> [WHAT YOU SHOULD DO]
Please output exactly the part of the records below that opens with the line containing "Where should I click to: Click the Title" and closes with the line containing "Task: Open the Help menu", both lines included, and nothing else.

> [THE INPUT]
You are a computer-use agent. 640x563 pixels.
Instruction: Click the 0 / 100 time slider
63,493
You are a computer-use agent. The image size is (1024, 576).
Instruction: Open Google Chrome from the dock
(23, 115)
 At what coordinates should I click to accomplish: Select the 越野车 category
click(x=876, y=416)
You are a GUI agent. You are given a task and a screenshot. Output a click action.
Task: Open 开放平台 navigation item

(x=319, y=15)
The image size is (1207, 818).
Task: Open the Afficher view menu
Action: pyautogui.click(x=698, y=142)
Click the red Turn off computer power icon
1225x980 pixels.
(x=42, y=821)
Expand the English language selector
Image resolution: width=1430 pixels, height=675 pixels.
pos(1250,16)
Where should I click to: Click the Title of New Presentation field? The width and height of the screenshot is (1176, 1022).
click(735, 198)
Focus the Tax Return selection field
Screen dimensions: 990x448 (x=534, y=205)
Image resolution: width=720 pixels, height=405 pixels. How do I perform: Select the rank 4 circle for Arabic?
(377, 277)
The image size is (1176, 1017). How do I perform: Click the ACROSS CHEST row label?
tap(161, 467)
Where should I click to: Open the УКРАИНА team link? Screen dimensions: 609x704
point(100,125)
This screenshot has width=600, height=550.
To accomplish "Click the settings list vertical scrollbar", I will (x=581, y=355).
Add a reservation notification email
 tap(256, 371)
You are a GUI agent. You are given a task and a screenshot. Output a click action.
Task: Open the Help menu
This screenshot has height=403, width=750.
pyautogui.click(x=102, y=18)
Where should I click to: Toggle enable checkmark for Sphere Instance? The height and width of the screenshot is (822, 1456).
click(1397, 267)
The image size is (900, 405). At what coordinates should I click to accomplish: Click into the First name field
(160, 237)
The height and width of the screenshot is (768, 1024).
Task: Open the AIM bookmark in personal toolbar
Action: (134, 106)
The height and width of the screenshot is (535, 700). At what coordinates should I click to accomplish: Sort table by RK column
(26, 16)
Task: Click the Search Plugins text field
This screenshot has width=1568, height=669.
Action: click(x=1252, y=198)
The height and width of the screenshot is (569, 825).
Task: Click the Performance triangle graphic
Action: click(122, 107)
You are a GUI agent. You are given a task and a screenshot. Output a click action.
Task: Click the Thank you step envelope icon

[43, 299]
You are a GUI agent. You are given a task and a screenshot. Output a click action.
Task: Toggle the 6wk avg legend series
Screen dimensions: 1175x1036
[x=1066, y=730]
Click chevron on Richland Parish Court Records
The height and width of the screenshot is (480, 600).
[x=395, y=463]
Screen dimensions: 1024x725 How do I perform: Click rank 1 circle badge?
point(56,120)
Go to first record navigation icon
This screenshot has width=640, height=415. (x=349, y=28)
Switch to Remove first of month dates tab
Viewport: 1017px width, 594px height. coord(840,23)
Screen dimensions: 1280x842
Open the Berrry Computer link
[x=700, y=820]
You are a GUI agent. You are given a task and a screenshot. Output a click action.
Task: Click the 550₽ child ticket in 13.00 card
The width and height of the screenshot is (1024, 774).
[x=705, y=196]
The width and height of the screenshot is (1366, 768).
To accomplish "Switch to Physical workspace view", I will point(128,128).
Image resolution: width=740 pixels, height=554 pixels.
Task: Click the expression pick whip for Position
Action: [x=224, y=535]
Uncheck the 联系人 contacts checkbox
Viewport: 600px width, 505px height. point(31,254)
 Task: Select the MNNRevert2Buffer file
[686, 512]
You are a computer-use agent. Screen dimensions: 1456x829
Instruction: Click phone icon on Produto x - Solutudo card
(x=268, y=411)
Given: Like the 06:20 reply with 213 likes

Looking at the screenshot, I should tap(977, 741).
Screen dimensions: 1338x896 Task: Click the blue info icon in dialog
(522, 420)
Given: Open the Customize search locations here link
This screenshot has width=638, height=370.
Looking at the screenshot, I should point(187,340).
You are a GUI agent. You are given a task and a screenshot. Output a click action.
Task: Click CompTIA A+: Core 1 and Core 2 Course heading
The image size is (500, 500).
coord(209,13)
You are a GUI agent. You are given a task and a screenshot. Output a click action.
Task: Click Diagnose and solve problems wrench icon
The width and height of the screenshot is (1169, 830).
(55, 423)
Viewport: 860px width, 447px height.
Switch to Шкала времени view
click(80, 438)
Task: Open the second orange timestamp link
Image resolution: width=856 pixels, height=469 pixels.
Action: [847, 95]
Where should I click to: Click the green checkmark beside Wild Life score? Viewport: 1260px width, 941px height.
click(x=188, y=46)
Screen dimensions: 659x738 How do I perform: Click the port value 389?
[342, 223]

> [SOLVED EXERCISE]
Where should I click to: Click the Title of New Presentation field? The width and height of the screenshot is (1176, 1022).
click(735, 198)
Focus the Tax Return selection field
Screen dimensions: 990x448 (x=534, y=205)
Image resolution: width=720 pixels, height=405 pixels. How do I perform: Select the rank 4 circle for Arabic?
(377, 277)
The image size is (1176, 1017). How do I perform: Click the ACROSS CHEST row label?
tap(161, 467)
Where should I click to: Open the УКРАИНА team link? Screen dimensions: 609x704
point(100,125)
This screenshot has width=600, height=550.
To accomplish "Click the settings list vertical scrollbar", I will (x=581, y=355).
Add a reservation notification email
 tap(256, 371)
You are a GUI agent. You are given a task and a screenshot. Output a click action.
Task: Open the Help menu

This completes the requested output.